§ **Verilen metin**
- - - - -
Peki neden? Neden veriyor? Çünkü O yarattığını seviyor. Peki ne istiyor bunların karşısında?

İnsanoğlu Allah’a ne yapabilir, ne verebilir, ne kazanabilir? Ne mülke ne ibadete, ne mevkiye, ne çocuğa, ne eşe vs. hiçbir şeye ihtiyacı yoktur. O samettir. O sübhandır. Peki nedir istediği, neye çağırıyor Rabbin seni. Seni dostluğuna, sevgisine çağırıyor. O veduddur. Sever ve sevilir.

Ey insan sana uzatılan bir sevgi eli var. Sen o eli tutacak mısın!.. Sor kendine. Tutuyorsan ne mutlu sana. Ne bahtiyar adamsın. Ya tutmuyorsan. O zamanda sen en bahtsız adamsın. Bugün insan bu sorunla çalkalanmakta...

Ya dostluk kurduğunu zannediyordur, ya yarı yamalak tutunur o eli, ya da bir türlü kuşkulardan kurtularak tutmaya karar verememiştir ve daha nice sebepler...

Sonuçta O şerefli eli tutamamıştır.

Peki bütün bu sorunların zincirleri nasıl kırılabilir, en önemli engel şudur ki insan sevdiğini zannettiği Rabbini tanımıyor. O’nu sevdiğine yemin bile edebilir. Fakat sevdiği kendisinden ne istiyor bilmez. Onu tanımaz. Sıfatlarını, fiillerini, prensiplerini, neleri destekleyeceğini, neleri geri çevireceğini, neleri sevdiğini, nelerden nefret ettiğini...

İnsan tanımadığı birisiyle nasıl diyaloğa geçebilir. O’na nasıl yakınlaşabilir, nasıl davetine buyurur. O’nu nasıl kendisinden razı edebilir...

Tanımıyor ki duyguları O’na meyletsin! Duyguları şekillenebilsin.
- - - - -
§ **Satırlar**
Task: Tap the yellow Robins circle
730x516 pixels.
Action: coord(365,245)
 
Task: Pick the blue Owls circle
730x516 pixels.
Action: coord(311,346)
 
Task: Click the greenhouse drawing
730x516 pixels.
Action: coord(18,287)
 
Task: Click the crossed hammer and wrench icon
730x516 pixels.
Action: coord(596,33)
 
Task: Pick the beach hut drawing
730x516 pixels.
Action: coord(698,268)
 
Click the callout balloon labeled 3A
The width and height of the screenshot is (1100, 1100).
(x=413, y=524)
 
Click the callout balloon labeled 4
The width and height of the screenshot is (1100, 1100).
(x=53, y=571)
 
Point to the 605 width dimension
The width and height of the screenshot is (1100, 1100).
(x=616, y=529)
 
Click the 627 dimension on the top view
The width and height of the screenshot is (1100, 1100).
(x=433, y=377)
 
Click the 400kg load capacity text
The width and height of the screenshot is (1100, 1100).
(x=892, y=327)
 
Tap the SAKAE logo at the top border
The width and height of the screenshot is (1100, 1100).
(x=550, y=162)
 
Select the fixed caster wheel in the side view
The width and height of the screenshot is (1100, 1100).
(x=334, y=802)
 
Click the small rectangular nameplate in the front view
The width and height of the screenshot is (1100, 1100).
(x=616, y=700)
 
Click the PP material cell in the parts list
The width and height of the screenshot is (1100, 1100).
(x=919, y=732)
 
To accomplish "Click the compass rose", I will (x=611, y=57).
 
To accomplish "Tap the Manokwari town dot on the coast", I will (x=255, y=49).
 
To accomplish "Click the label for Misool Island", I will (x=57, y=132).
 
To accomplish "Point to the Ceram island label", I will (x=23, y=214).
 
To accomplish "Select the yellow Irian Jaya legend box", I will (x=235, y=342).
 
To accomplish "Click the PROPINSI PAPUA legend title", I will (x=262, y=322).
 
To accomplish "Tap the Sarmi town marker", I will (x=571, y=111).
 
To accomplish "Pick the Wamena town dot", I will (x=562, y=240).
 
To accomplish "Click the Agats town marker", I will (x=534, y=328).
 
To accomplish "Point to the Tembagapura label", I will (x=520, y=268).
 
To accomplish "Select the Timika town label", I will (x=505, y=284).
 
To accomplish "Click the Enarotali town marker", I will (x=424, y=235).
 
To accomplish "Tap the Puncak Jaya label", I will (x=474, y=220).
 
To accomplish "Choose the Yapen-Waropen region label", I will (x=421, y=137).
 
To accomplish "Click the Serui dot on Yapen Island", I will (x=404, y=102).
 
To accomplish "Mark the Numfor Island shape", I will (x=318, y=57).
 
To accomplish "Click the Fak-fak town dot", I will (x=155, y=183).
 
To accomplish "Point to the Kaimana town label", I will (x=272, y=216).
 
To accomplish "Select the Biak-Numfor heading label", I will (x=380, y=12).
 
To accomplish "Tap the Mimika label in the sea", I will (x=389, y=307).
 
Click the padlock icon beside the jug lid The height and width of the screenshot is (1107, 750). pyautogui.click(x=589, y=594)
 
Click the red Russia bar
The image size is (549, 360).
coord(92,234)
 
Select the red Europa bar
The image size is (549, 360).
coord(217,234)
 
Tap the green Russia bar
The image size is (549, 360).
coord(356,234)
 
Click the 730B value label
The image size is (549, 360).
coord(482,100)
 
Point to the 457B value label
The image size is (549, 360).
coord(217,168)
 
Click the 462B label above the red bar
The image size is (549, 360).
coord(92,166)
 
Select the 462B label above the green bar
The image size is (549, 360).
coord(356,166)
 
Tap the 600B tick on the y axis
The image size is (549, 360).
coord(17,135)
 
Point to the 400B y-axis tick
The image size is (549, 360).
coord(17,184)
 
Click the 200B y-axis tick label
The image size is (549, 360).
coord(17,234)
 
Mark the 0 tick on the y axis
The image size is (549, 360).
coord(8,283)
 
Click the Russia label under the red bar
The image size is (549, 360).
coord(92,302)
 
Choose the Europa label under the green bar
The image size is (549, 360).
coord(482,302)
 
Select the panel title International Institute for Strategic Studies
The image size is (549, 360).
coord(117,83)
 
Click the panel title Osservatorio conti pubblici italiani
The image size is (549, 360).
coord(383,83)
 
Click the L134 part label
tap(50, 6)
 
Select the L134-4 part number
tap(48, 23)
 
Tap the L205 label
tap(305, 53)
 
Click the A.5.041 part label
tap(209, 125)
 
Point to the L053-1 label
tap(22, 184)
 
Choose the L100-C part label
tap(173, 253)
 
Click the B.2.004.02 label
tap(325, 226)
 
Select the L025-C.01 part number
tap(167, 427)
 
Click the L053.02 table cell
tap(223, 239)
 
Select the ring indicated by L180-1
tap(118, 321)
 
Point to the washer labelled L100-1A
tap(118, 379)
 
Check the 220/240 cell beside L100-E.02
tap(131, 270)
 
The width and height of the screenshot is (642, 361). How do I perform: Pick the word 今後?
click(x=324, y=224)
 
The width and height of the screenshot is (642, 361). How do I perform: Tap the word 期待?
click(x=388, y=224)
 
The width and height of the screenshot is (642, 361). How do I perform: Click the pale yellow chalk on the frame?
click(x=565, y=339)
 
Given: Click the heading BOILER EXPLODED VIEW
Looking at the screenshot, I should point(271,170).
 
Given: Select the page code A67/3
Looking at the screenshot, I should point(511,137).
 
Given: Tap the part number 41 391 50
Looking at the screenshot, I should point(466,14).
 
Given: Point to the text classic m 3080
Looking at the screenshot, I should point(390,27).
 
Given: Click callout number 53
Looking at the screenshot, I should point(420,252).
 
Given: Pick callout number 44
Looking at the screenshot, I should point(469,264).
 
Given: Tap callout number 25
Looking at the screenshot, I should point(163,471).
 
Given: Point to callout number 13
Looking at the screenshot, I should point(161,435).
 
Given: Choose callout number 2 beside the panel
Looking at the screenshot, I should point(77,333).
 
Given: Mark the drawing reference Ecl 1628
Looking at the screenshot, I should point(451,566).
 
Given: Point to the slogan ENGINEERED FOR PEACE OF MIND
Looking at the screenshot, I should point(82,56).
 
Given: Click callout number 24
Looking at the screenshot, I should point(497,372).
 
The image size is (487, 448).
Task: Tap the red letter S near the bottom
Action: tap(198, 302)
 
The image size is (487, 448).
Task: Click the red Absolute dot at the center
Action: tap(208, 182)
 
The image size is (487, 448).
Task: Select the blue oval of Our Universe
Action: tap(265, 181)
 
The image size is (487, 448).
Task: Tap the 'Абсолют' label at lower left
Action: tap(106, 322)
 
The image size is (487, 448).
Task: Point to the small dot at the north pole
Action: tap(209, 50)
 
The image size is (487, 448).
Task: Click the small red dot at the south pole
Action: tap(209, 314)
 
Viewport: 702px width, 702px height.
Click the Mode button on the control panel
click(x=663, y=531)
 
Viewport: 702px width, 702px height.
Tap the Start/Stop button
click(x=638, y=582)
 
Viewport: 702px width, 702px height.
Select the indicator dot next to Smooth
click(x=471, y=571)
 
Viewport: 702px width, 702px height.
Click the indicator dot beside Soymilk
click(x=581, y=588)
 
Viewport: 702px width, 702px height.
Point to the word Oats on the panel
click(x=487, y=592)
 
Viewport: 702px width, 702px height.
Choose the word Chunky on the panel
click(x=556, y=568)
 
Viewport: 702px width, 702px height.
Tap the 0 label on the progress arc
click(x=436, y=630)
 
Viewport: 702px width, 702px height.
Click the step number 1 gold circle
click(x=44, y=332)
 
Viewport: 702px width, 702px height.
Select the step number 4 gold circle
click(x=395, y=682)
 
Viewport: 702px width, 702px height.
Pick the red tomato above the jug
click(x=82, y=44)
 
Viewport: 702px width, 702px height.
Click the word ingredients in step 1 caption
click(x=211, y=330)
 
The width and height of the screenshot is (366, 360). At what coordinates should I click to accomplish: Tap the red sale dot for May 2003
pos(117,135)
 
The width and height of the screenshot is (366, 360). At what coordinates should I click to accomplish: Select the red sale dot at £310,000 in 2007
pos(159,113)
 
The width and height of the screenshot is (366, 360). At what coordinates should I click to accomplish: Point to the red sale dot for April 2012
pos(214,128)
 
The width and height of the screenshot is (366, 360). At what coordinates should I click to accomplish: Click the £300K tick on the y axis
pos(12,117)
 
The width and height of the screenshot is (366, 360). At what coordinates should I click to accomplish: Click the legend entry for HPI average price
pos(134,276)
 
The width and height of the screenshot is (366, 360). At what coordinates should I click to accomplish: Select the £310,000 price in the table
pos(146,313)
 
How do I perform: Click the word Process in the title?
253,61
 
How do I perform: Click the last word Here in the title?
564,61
- - - - -
§ **Alıştırma görevi 1**
Allah sevgisini anlatan metinde "İnsan tanımadığı birisiyle" sözlerinden başlayıp "meyletsin! Duyguları şekillenebilsin." sözleri de dahil olmak üzere oraya kadar olan bölümü harfi harfine yazdırın.
§ **Alıştırma görevi 2**
Allah sevgisini anlatan metinde Allah'ın ihtiyacı olmadığı söylenen ve adı tek tek geçen şeyleri sıralayın.
Bu malzemeye hiç ihtiyacınız yok.

§ **Yazılı cevap 1**
İnsan tanımadığı birisiyle nasıl diyaloğa geçebilir. O’na nasıl yakınlaşabilir, nasıl davetine buyurur. O’nu nasıl kendisinden razı edebilir...

Tanımıyor ki duyguları O’na meyletsin! Duyguları şekillenebilsin.

§ **Yazılı cevap 2**
mülk, ibadet, mevki, çocuk, eş